You can also use GTM’s easy preview feature to test your tags, experiment with new triggers and adjust variables. And because you don’t need to be fluent in coding languages to operate GTM’s many useful features, you have the flexibility to quickly edit your tags, triggers and variables without waiting for a developer to make adjustments to your website code.
For example, you could customize tags by adding third-party elements to a tag’s variables. Or you could build custom event triggers to track website interactions that go beyond certain default behaviors, such as altered form submissions. Any of these actions provide your marketing team the ability to make adjustments to your website strategy in real time.

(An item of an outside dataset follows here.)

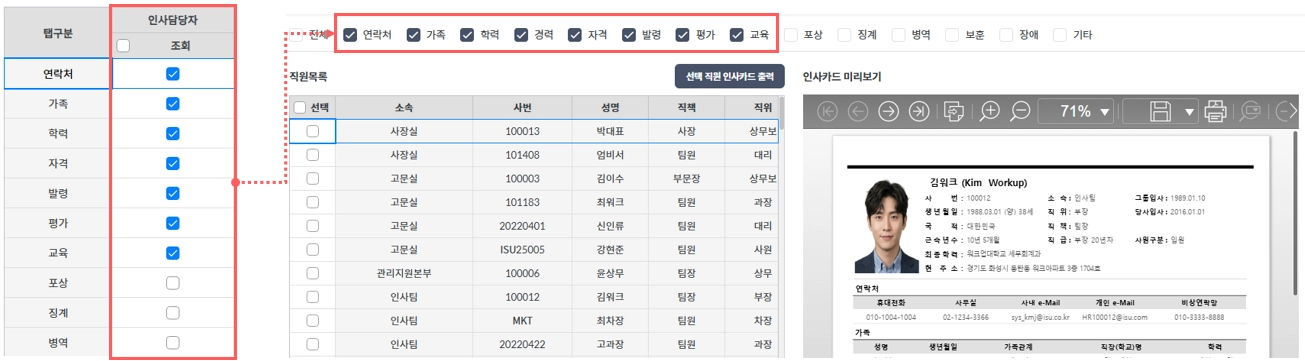1305x361 pixels.
Task: Print the HR card preview
Action: 1215,111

But to extract more from Google Tag Manager, we recommend diving into the question of why Google Tag Manager for your business? For instance, think of your customer journey. Your goal as a digital marketer should be to steward visitors through your website, ultimately leading them to a desired point of conversion. To do this, we curate spaces — landing pages, home pages, content hubs, nav bars and footers that compel them to click and scroll toward that conversion. You should approach the use of GTM with this in mind. Understand which of a user’s interactions on your website are the most important and how you can track them with precision and authenticity.
Here are four ways to improve your GTM experience that get to the why.
4 Ways to Improve Your Google Tag Manager Experience
To get more out of your GTM experience, consider not only what behaviors you are tracking, but also what variables are present in each of those behaviors. That way, you can start to build a more comprehensive picture of your customer and of their decision-making process.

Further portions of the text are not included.